* **Vorliegender Textauszug**:
Eine Repassiererin war früher eine Laufmaschenaufnehmerin, um es einmal ganz volkstümlich zu sagen, auch wenn die Wörterbücher dies heute mit hochdeutsch Büglerin und niederdeutsch mit Plätterin übersetzen. Die französische Bezeichnung des Berufs lautete 'la repasseuse'. Das Wort 'repassieren' hatte früher die Bedeutung von 'Laufmaschen aufnehmen'. Dass es heute eine neue Bedeutung hat, hängt wohl damit zusammen, dass der Beruf inzwischen ausgestorben ist und die Berufsbezeichnung im Französischen auf die Glätterin überging. Ähnliches ist auch mit dem 'chauffeur' geschehen, der heute auch nicht mehr heizt. Das italienische Wörterbuch verrät noch den tieferen Zusammenhang, denn 'ripassare' heisst zurückkehren. Gemeint war damit der Faden der Fallmasche, der wieder an den Anfang zurück geführt wurde.
Die Wörterbücher deutsch-französisch wiedergeben heute nur noch die moderne Bedeutung des Wortes, nämlich glätten. Auch die Glätterin gleitet ja mit ihren Glätteisen immer hin und zurück. Es könnte aber auch davon herrühren, dass Repassieren früher eine Nebenarbeit der Glätterin war oder umgekehrt.
Hausstrumpf und Nylonstrumpf
Die Repassiererin hatte früher, als es nur die gestrickten Hausstrümpfe oder die teuren kunstseidenen Ausgehstrümpfe gab, die Aufgabe bei solchen Strümpfen beginnende Fallmaschen aufzufangen und den Faden wieder an den Anfang der Fallmasche zurückzubringen und dort zu festigen. Das waren stets nur kleine Fallmaschen, denn bei alten Wirkwaren bremste die Filzigkeit des Fadens oder der Wolle die Laufmasche. Die alten Wirkwaren machten es aber auch fast unmöglich, mehr als 20 Maschen zurück zu flicken. Neben der Handarbeit konnte man auch mithilfe einer elektrischen Verschlusszunge die Maschen wieder aufnehmen und festmachen, sodass die Laufmasche nicht mehr sichtbar war. Entlöhnt wurde diese Arbeit nach Anzahl aufgefangener Maschen und es gab preisliche Richtlinien von ein paar Rappen pro Masche. Die Repassiererin hatte also einen kargen Lohn. Nur mit viel Fleiss, Geschicklichkeit und langen Arbeitszeiten konnte sie sich durchbringen.

* **Gegebene Einträge**:
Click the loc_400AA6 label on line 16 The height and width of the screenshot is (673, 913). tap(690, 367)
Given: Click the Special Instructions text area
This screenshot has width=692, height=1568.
--
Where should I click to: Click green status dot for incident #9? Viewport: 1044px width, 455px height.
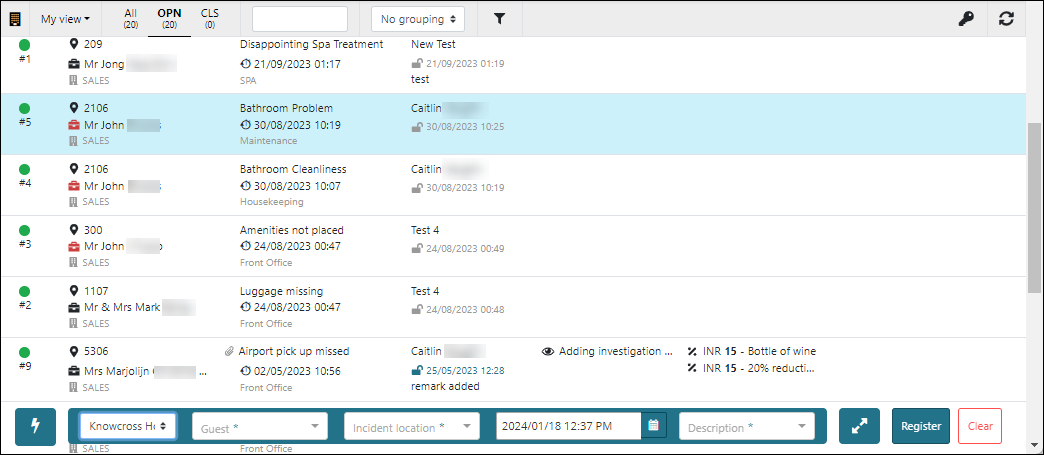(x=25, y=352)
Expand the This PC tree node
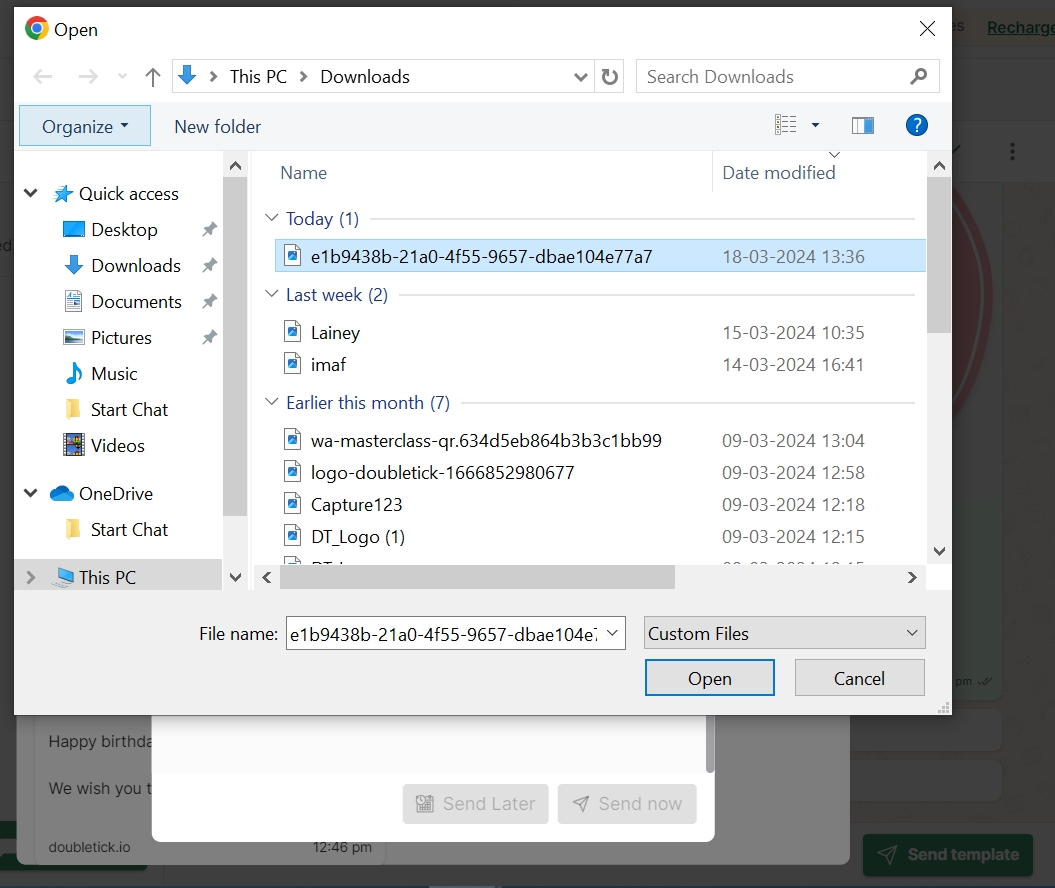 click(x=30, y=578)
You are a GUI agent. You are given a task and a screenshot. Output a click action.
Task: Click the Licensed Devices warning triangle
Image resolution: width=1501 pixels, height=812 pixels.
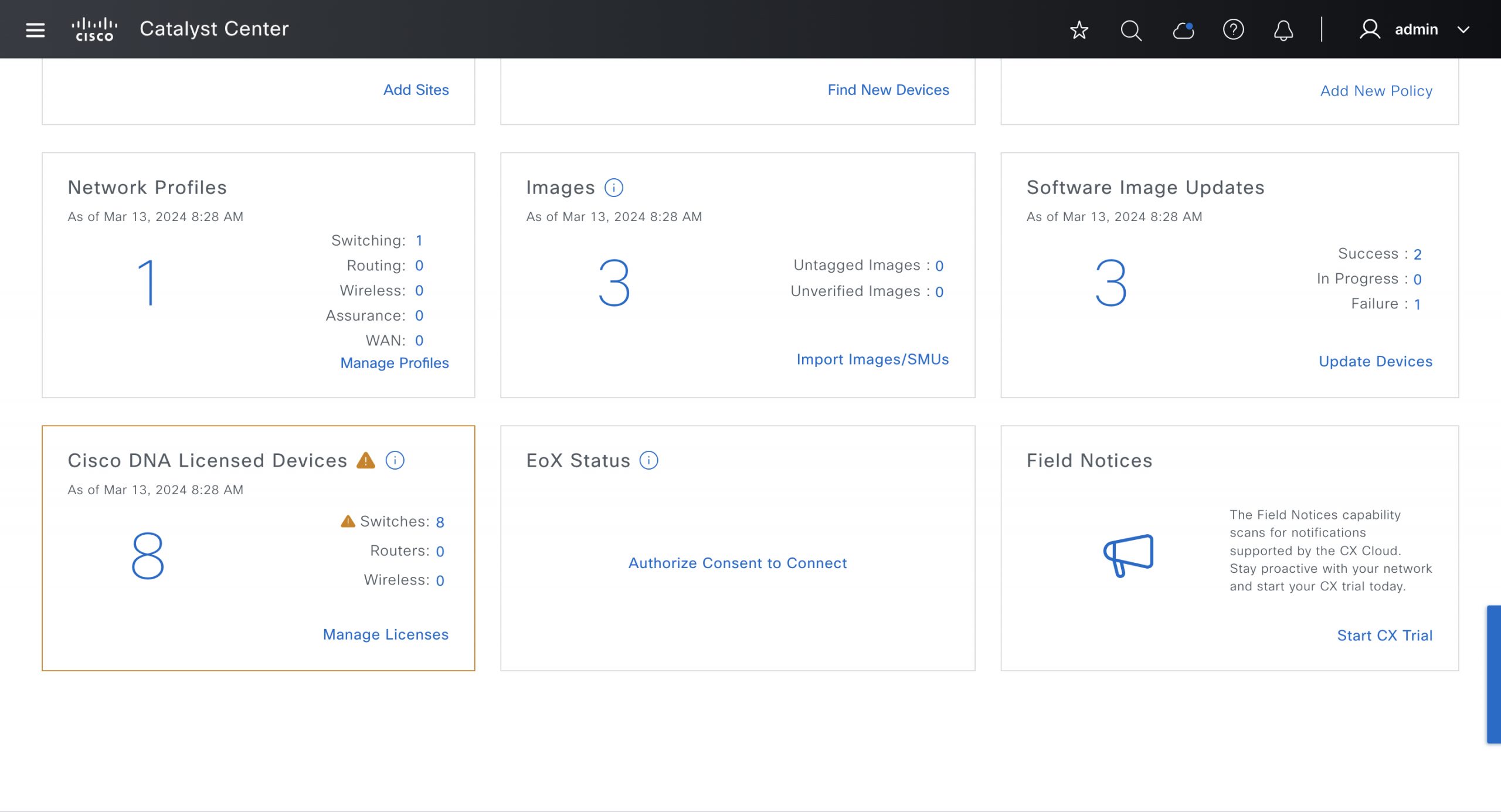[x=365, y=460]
--
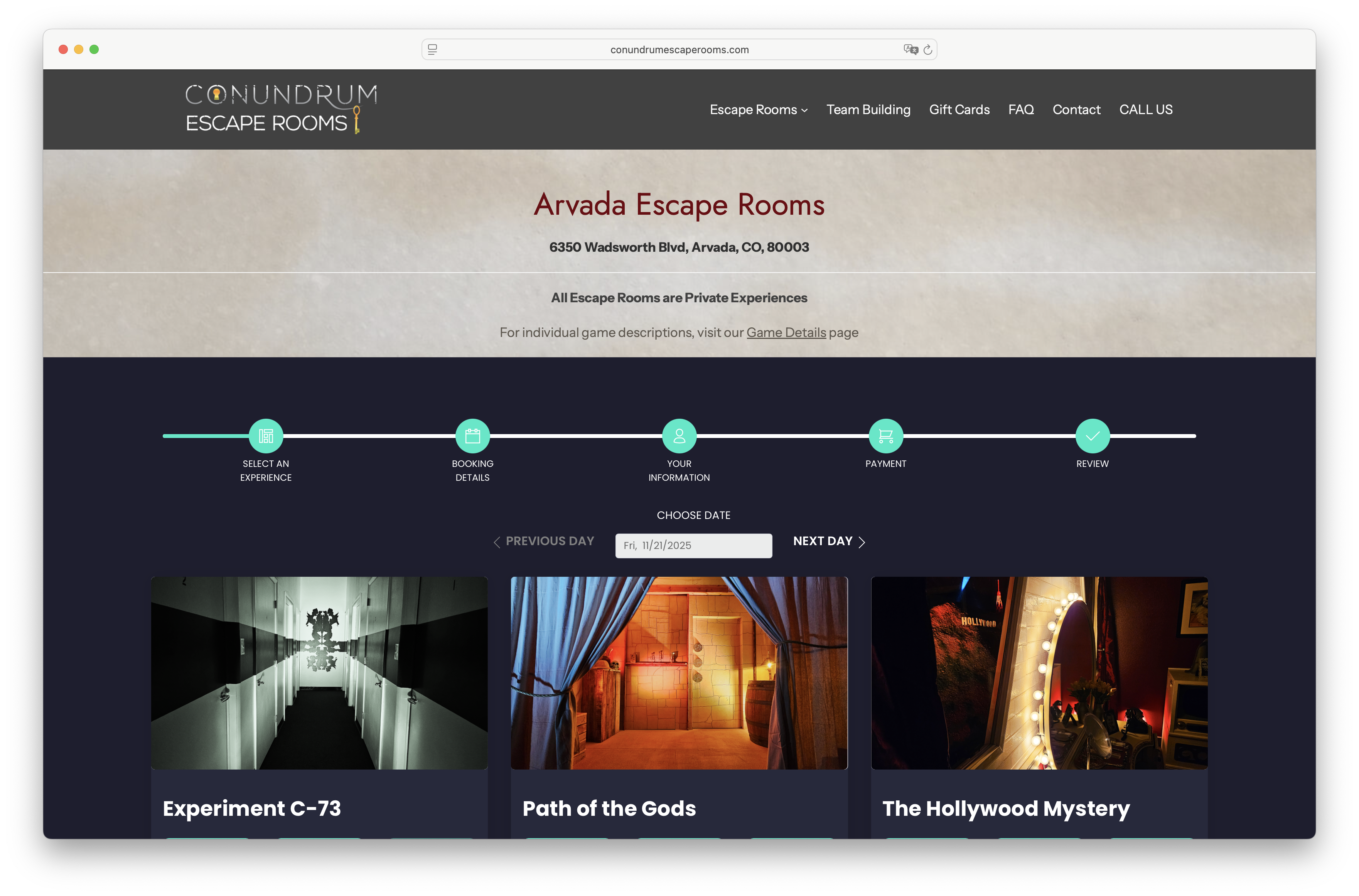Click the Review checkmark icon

* **Aufgaben**:
**a)** Gib aus dem Text über die Repassiererin die Stelle von „Die Wörterbücher deutsch-französisch“ bis einschließlich „war oder umgekehrt.“ wortgetreu wieder.
**b)** Überführe die Einträge von der Zeile mit „Click the loc_400AA6“ bis einschließlich der Zeile mit „This screenshot has width=692, height=1568.“ in eine JSON-Liste von Zeichenketten, mit einer Zeichenkette pro Zeile und ohne Leerzeilen.
Der Text und die Einträge stammen aus voneinander unabhängigen Quellen.

* **Lösungen**:
**a)**
Die Wörterbücher deutsch-französisch wiedergeben heute nur noch die moderne Bedeutung des Wortes, nämlich glätten. Auch die Glätterin gleitet ja mit ihren Glätteisen immer hin und zurück. Es könnte aber auch davon herrühren, dass Repassieren früher eine Nebenarbeit der Glätterin war oder umgekehrt.

**b)**
[
  "Click the loc_400AA6 label on line 16 The height and width of the screenshot is (673, 913). tap(690, 367)",
  "Given: Click the Special Instructions text area",
  "This screenshot has width=692, height=1568."
]